Necessità e bellezza

di Ferdinando Scianna

Seguire Mimmo Paladino mentre prepara un'opera, installa una mostra, è per me un'esperienza sempre speciale. Speciale perché dentro di me agiscono stimoli complessi e incrociati. C'è l'affetto per l'amico, l'ammirazione per l'artista, la curiosità di assistere al movimento costante di un processo creativo sempre inatteso, sorprendente, l'appagamento intellettuale di sentirmi partecipe di una ricerca incessante, che calandosi negli azzardi di un luogo, di un problema spaziale, di una luce, una parola, una suggestione, può in qualsiasi momento cambiare direzione. Figlia apparente del caso che ogni volta rivela invece motivazioni e meditazioni profonde, complesse, e produce risultati necessari.
Proprio questo soprattutto mi incanta e mi intriga: l'intuizione che si trasforma in pensiero, necessità.
Necessità e bellezza. Perché Paladino non ha, come molti artisti contemporanei sembrano avere, paura della bellezza. Insomma, un vero godimento per un fotografo.
L'istallazione della mostra all'Ara Pacis l'ho seguita quasi dall'inizio.
Tutto sembrava procedere da un progetto prestabilito. Quei terribili e magnifici uomini bruciati, faccia al muro, i tragici frammenti sparpagliati sulla lunga parete bianca, erano contemplati da Mimmo attraverso il velo del fumo delle sue eterne sigarette. Il suo occhio, il suo cervello, la sua sensibilità, aspettavano, solitari nell'agitazione circostante degli istallatori, che gli venissero rivelati i segni che quegli oggetti avrebbero messo in relazione attraverso un tessuto grafico che li avrebbe trasformati in un testo visivo e narrativo unico, ogni volta diverso come diverso è il luogo ove il fatto estetico si produce, in una commistione di elementi grafici, scultura, teatro, racconto.
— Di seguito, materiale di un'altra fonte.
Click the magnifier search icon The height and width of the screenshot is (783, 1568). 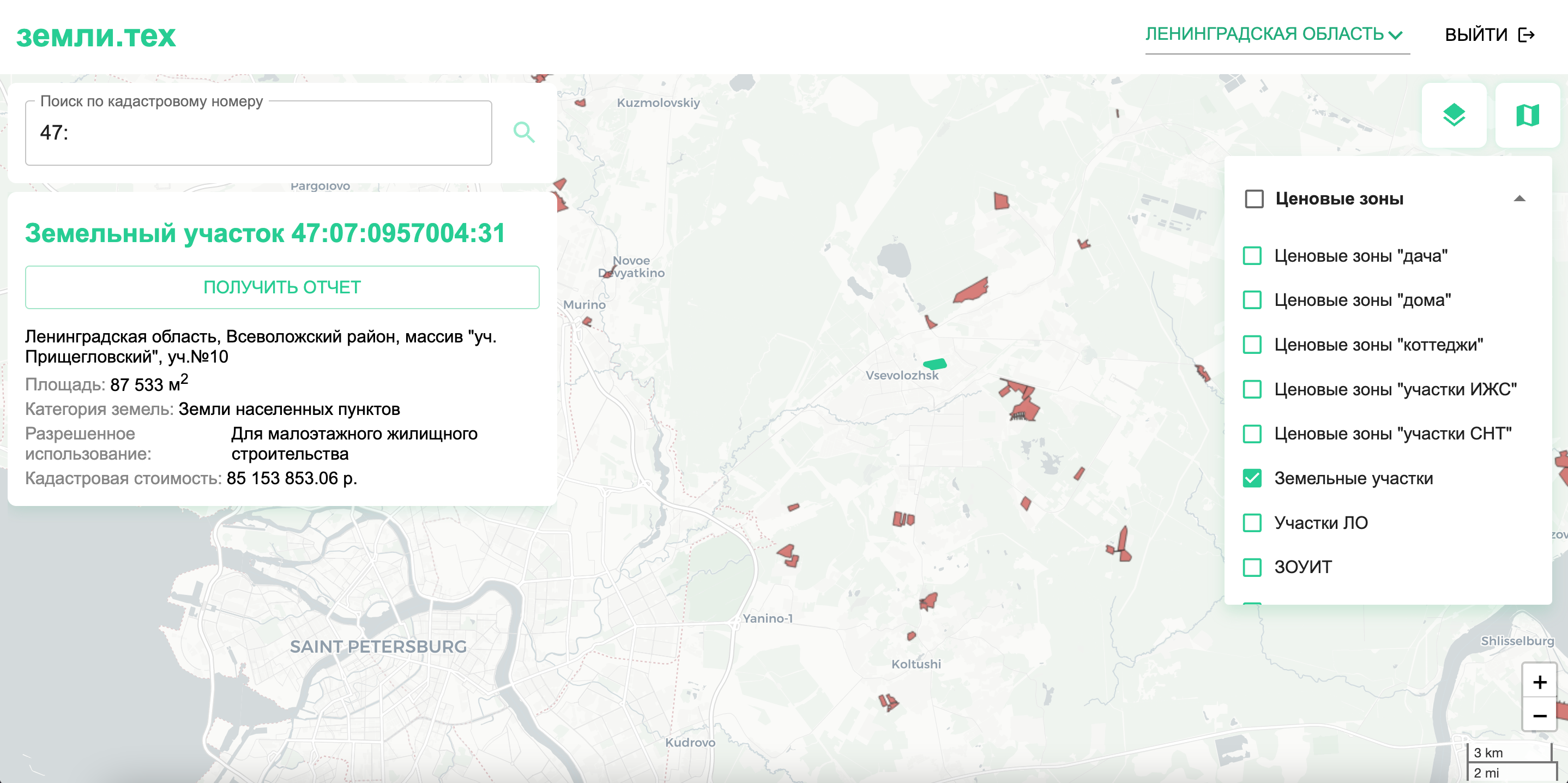click(523, 132)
Il lungo, scuro treno di ferro, ceramica, figure, elementi onirici, dolore, sabbia, materie diverse, memoria, era già stato istallato, sembrava definitivamente. Ma niente è mai definitivo in una mostra di Paladino.
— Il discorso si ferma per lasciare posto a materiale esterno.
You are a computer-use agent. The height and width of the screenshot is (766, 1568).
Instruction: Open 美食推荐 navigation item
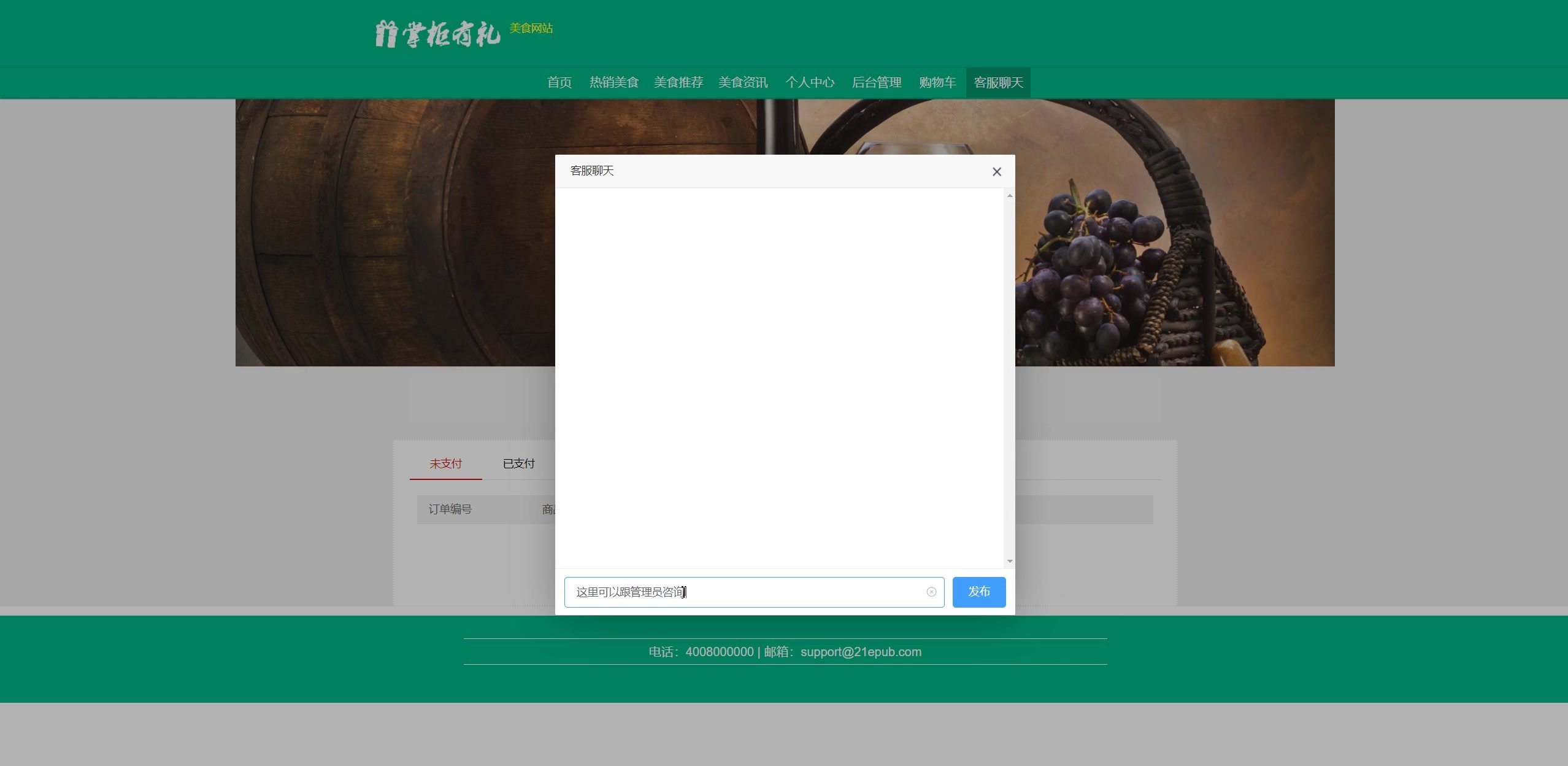pyautogui.click(x=678, y=82)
Lo vedevamo incessantemente muoversi da un elemento all'altro, da un fatto spaziale all'altro.
La mattina dopo, come se la notte gli avesse imposto una rivoluzione, il treno è stato spostato in tutt'altra collocazione di spazio e di luce. Uno spostamento che immediatamente si è rivelato necessario e che, per esempio, mi ha fatto scoprire all'interno dello straordinario giacimento di suggestioni e immagini contenute dentro quest'opera, nuove immagini, nuove suggestioni.
Questo spostamento ha però naturalmente significato che tutta una parete, tutto uno spazio prima occupati dal treno erano rimasti vuoti.
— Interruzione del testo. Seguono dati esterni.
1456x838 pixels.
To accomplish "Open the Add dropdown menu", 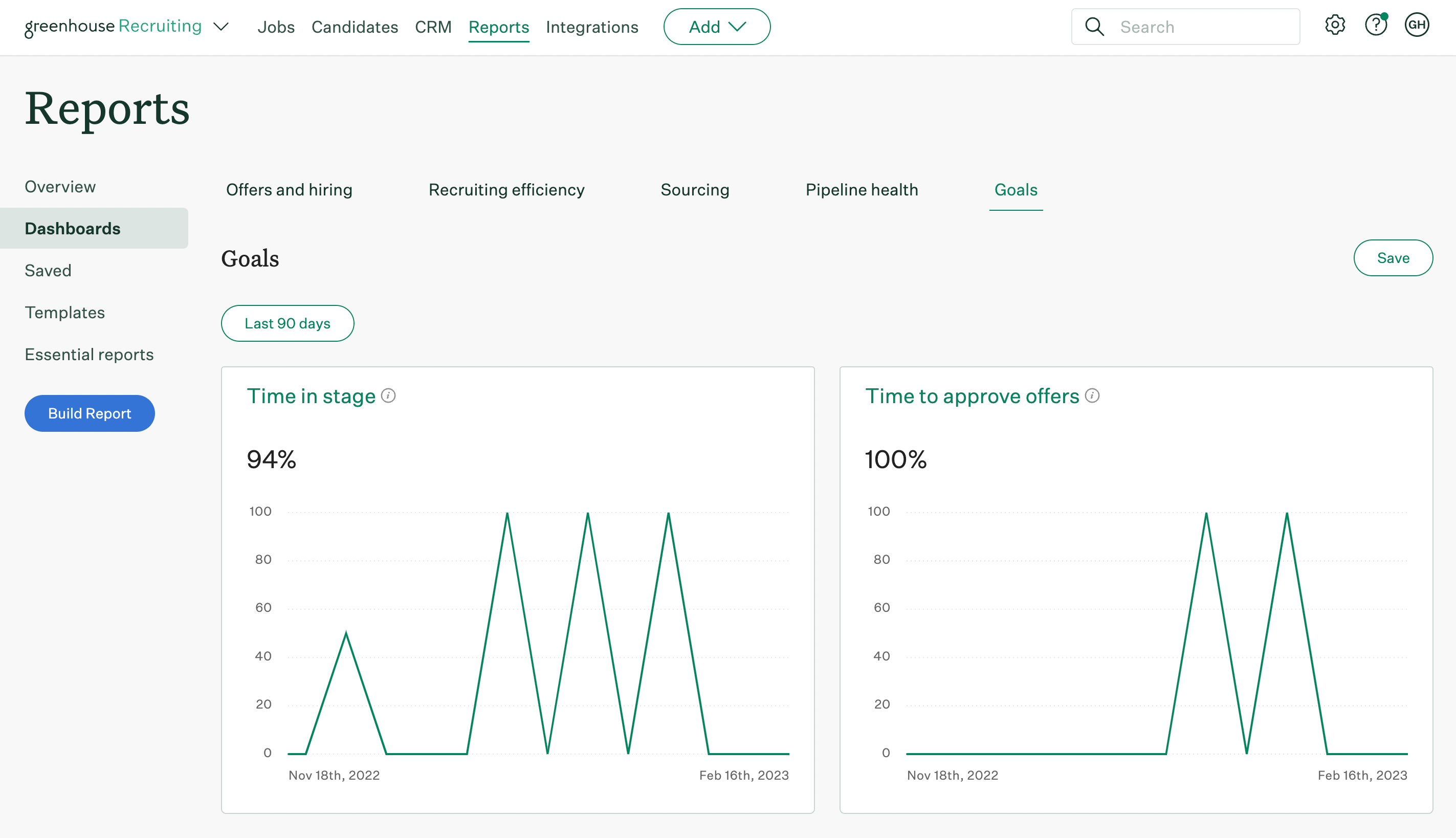I will (717, 27).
E qui che cosa ci metti?, ho chiesto incuriosito. Ora vediamo, è stata la risposta, poi ha aggiunto una vaga ipotesi su alcuni grandi pezzi che avrebbe fatto recuperare a Paduli.
Al mio ritorno, dopo alcuni giorni, per completare il lavoro di documentazione per il catalogo, ho naturalmente trovato una cosa completamente diversa e straordinaria. Tutta quella fantastica parete di scarpe e uccellini in cui la grazia e l'inquietudine davanti a quelli che sembrano relitti di un campo di sterminio si coniugano misteriosamente. Tanto più misteriosamente perché questa nuova presenza agiva dialetticamente con gli altri pezzi arricchendone e variando il senso di ogni singolo elemento come della totalità della mostra.
Più volte ho visto mutare anche il senso della “cripta”, dove è bastato un piccolo “incidente” elettrico, per esempio, per fare scoprire a Paladino una nuova possibilità e gli ha fatto abbassare l'intensità finale dell'illuminazione inventando una emozionante, rossa, intimità da luogo di culto.
La grande ruota l'avevo lasciata impacchettata e la ritrovavo ora collocata trionfalmente di fronte all'Ara. Dialogo spericolato del nero con il bianco del monumento, del cerchio contro la struttura quasi quadrata dell'altare. Oggetto che anche lui sembra essere stato appena estratto dalla memoria dei secoli per raccontarci attraverso i suoi segni nitidi e indecifrabili il linguaggio di un culto perduto per un dio sconosciuto.
Insomma per me il privilegio fortunato di avere partecipato, da fotografo, all'avventura di quella reinvenzione del sacro che ancora, per quanto raramente, può essere un'opera d'arte.